* _EXERCISE MATERIALS_
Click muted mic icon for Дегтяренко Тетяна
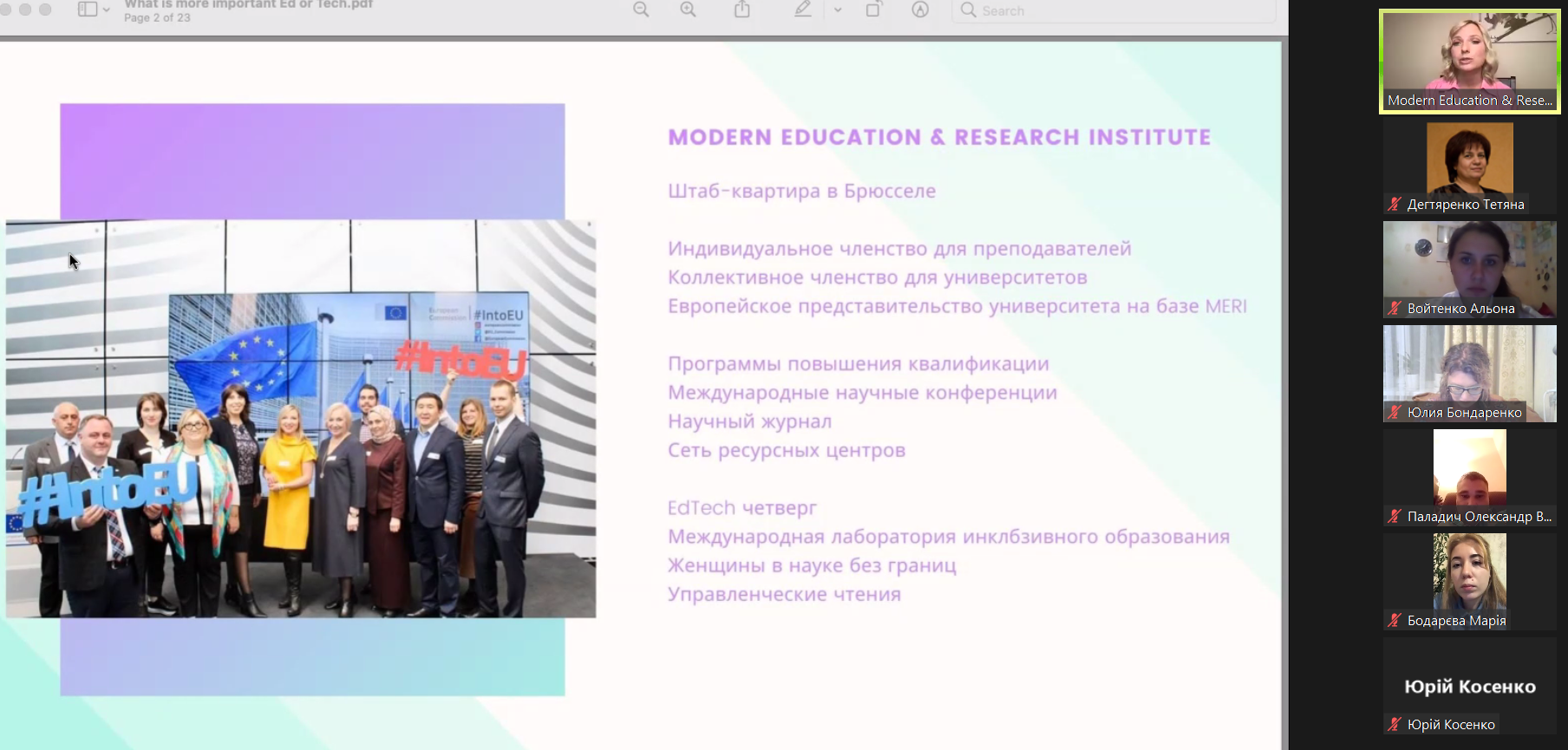Viewport: 1568px width, 750px height. tap(1395, 205)
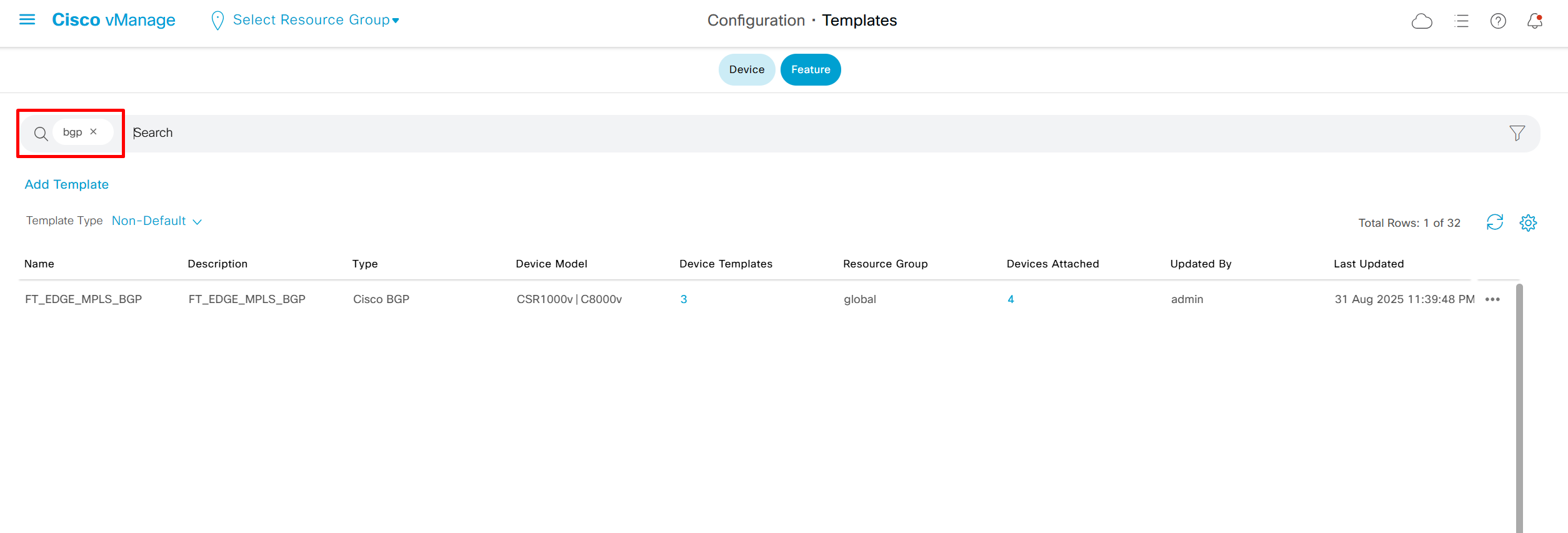
Task: Refresh the templates table
Action: coord(1494,222)
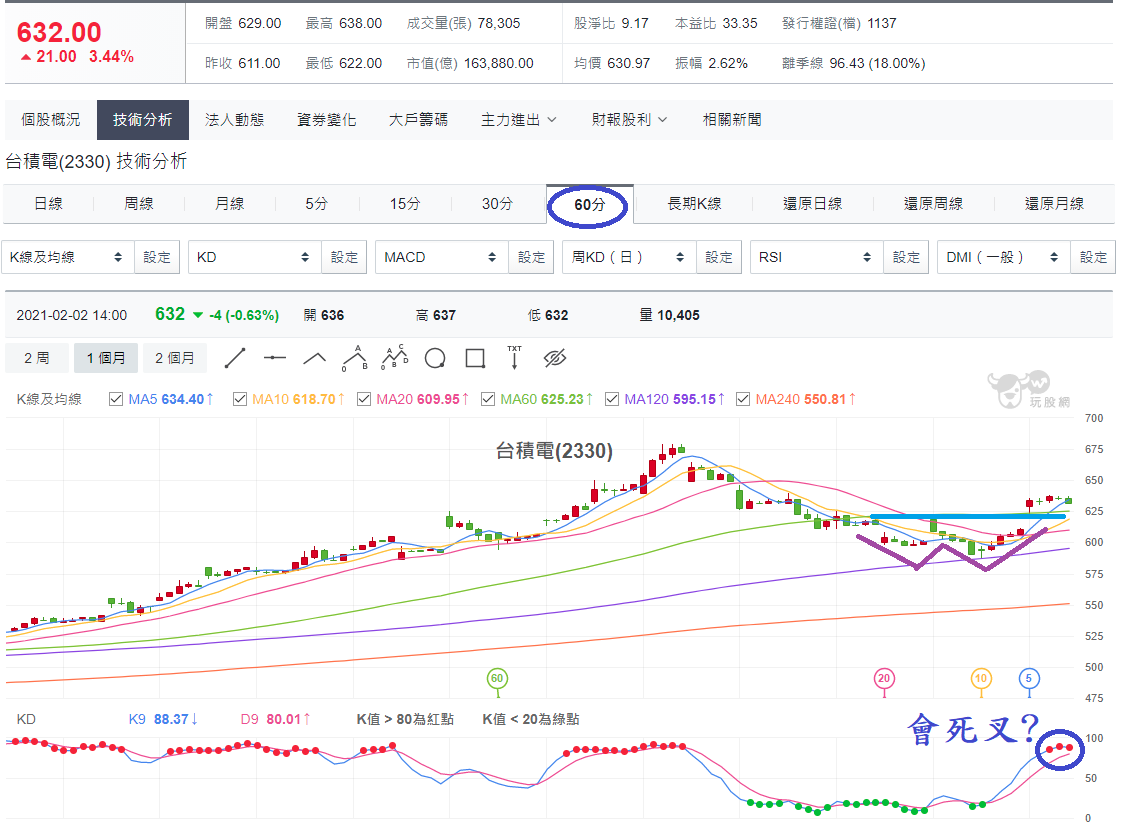Viewport: 1122px width, 830px height.
Task: Select the trend line drawing tool
Action: [x=235, y=358]
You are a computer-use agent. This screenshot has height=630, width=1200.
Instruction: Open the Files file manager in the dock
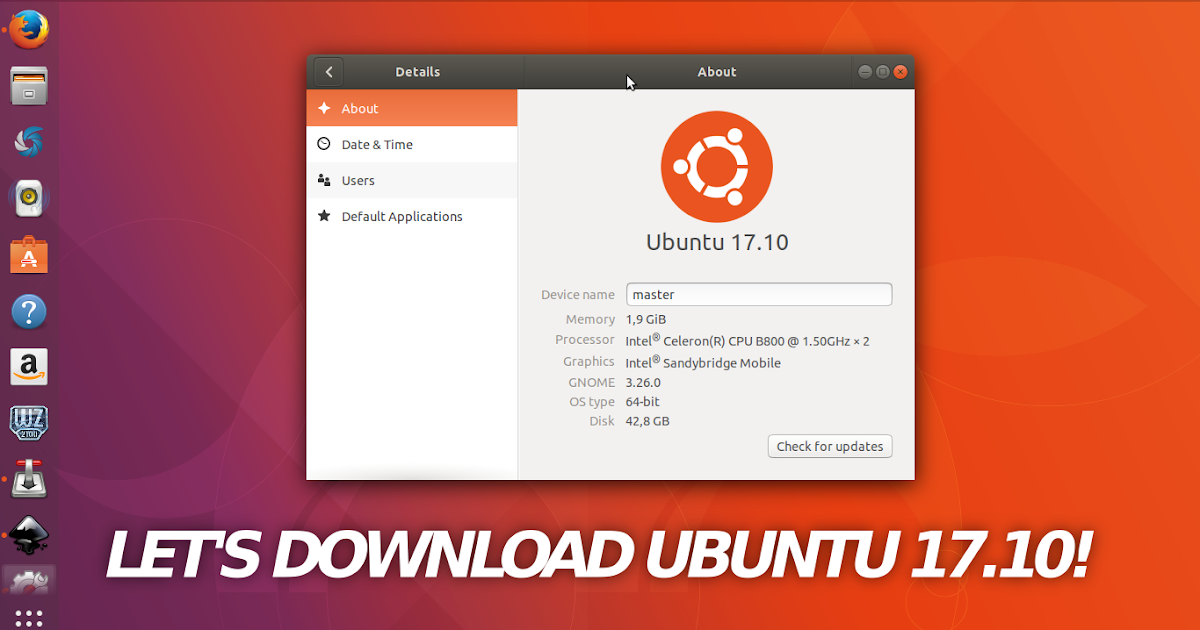[x=29, y=86]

* _WHAT IS BEING ASKED_
A word-for-word reprint of the listing above is needed, minus the pictures.

* _RESPONSE BOX_
Click muted mic icon for Дегтяренко Тетяна
Viewport: 1568px width, 750px height. tap(1395, 205)
Task: Refresh the templates table
Action: coord(1494,222)
Viewport: 1122px width, 830px height.
Task: Select the trend line drawing tool
Action: [x=235, y=358]
You are a computer-use agent. This screenshot has height=630, width=1200.
Instruction: Open the Files file manager in the dock
[x=29, y=86]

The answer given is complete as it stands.